*Your goal*. Repeat only the stretch of lines below that runs from the line with "ConCept & Service GmbH (166, 2298)" through the line with "[logo_usm_3D_pos_neutral_horizontal] (238, 923)", unaltered.

(Stored records)
———

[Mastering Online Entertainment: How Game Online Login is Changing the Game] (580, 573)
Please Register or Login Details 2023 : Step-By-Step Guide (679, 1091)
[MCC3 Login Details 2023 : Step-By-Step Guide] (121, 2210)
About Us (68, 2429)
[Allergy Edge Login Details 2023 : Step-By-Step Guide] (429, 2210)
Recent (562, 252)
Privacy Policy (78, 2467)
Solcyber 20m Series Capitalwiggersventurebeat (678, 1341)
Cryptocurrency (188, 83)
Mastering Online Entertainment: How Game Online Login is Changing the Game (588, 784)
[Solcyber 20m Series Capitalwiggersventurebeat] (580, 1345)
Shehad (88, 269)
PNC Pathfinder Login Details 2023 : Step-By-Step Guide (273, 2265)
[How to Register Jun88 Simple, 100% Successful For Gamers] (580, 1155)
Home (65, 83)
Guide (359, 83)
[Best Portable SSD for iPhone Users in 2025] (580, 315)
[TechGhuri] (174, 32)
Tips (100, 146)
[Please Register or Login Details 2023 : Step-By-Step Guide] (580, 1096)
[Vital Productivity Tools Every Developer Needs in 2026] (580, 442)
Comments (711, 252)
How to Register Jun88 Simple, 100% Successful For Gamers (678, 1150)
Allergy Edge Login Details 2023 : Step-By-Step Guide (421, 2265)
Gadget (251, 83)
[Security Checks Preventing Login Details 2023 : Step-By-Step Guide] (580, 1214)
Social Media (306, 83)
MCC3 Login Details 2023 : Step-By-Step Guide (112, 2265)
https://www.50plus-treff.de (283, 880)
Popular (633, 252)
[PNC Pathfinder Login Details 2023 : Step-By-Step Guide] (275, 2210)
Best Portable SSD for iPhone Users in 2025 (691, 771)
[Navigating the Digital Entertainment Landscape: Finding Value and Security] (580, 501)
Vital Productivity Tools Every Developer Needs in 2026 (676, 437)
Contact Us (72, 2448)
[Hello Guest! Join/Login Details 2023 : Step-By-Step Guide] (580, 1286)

———

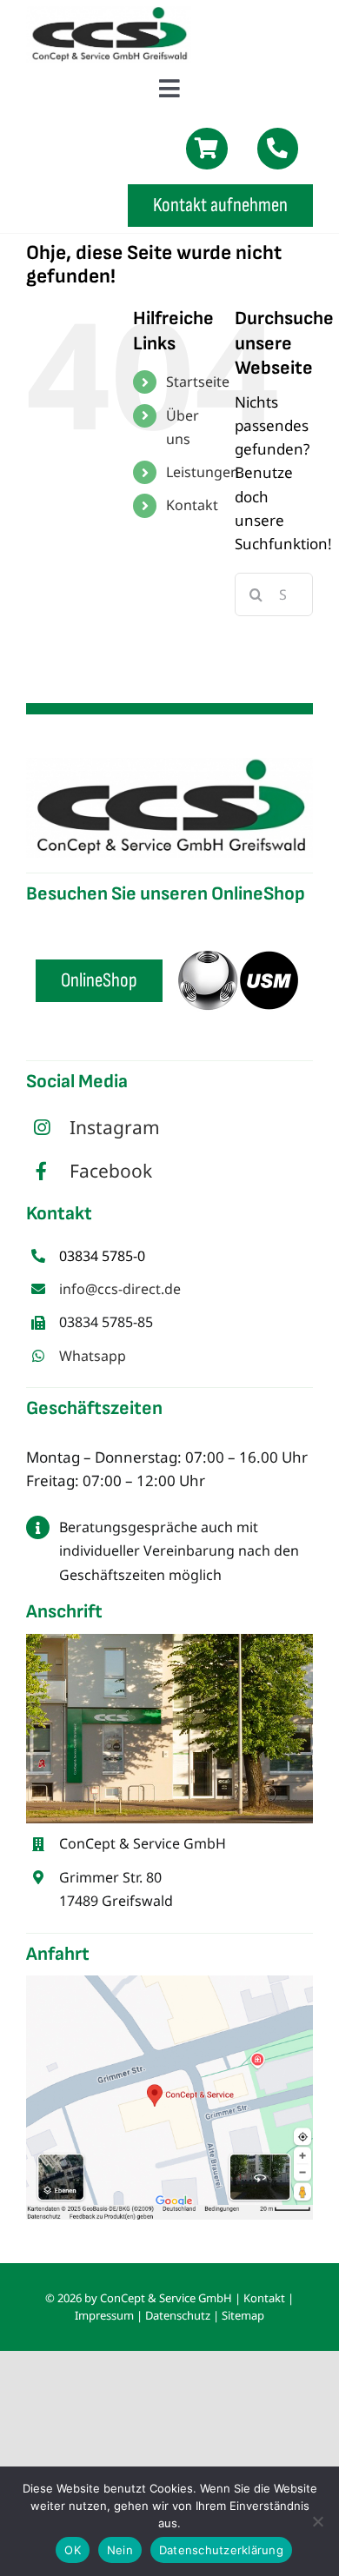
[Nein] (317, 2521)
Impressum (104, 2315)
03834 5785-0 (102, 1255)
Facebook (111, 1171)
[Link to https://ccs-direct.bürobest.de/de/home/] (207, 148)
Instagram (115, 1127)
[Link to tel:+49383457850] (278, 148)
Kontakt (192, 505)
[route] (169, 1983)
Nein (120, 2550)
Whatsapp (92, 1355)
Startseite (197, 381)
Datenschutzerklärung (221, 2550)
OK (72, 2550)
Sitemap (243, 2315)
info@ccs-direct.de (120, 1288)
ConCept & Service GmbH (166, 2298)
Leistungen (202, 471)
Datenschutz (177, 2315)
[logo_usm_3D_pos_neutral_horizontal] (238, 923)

———

*Result for this exercise*.
ConCept & Service GmbH (166, 2298)
Leistungen (202, 471)
Datenschutz (177, 2315)
[logo_usm_3D_pos_neutral_horizontal] (238, 923)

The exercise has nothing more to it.